After the manufacturing process is complete — typically with interior finish on the floors, walls and ceilings — trucks transport the home to its site, place the modules on a prepared foundation with a crane and join them to the foundation and each other.

While critics have charged that modular homes are too boxy, that refrain is beginning to fade with growing flexibility in design and customization options.

Also, the emerging trend of hybrid modular panelized construction — adding site-built garages, porches and other custom add-ons — gives modular housing a fresh face.

Fast Construction
Some factories can build modular homes in as little as one to two weeks. The home’s arrival at its site and placement on its permanent foundation can be even more astonishing.

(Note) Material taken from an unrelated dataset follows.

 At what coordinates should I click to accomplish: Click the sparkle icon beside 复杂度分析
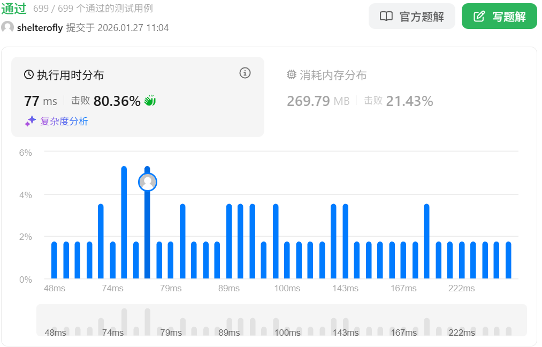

Mark McLendon, special projects engineer for modular manufacturer All American Homes, says it’s not uncommon for neighbors to come home and find a two-story home on a lot that had only a foundation when they left for work in the morning.

In another two to four weeks, a local builder or contractor can connect the utilities and complete the home. “It takes approximately 90 to 120 days for the entire process, from the time the customer places an order until it’s ready for the family to move in,” McLendon says.

Saving Time and Money
Modular homes usually cost less per square foot — 5% to 25% less, one manufacturer estimates — than site-built homes, thanks to shorter, more organized and more predictable construction schedules.

Aside from cost savings, buyers of modular homes also benefit from the accelerated on-site assembly time. The associated advantages — reduced chance of weather damage or home-site vandalism — make modular construction a smart choice for infill development.

McLendon says the quick turnaround cycle is modular construction’s foremost attraction to builders and consumers, who prefer not to have their money “sit on a house lot for months.”

The Comfort Factor
Modular homes are “overbuilt” to withstand travel from the factory to the home site, so they often are sturdier and tighter than conventional homes. They also make it easier to insulate areas hard to access in a home constructed with conventional building techniques. Reduced air infiltration and more complete insulation often make modular homes more comfortable than site-built homes while lowering heating and cooling costs.

Increasingly, modular construction offers builders a competitive alternative that might be worth a departure from traditional construction methods.

Kia McLeod is a communications associate with the energy and environmental consulting firm D&R International in Silver Spring, Md. The Partnership for Advancing Technology in Housing is dedicated to speeding the development and use of advanced building technologies to improve the quality and affordability of America’s homes. For more information and technology resources, visit www.pathnet.org.

 


 

What Do Modular Homes Look Like?

 

Modular homes look like any other home. Modern building technology has allowed manufacturers of modular homes to build almost any style, including a simple ranch, a highly customized contemporary, Victorian, Southern and log homes. Modular manufacturers also build banks, schools, office buildings, motels and hotels.

The 2004 NextGen Demonstration Home, displayed at the International Builders’ Show in January, showed visitors some of the many options possible. Built at the All American Homes factory in Milliken, Colo., the 2,400-square-foot home was constructed in modules that integrated many PATH-profiled products and technologies, from bamboo flooring to spray foam insulation to high-efficiency HVAC and home-run plumbing systems. On-site crews installed other technologies, including fiber-cement siding and photovoltaic panels, after the home arrived and was assembled in the parking lot of the Las Vegas Convention Center.

PATH also worked with project producer iShow and home design firm Design Basics, among others, to ensure a whole-house approach — a systems-oriented view of housing construction that yields methods of building faster, at lower cost and with higher quality.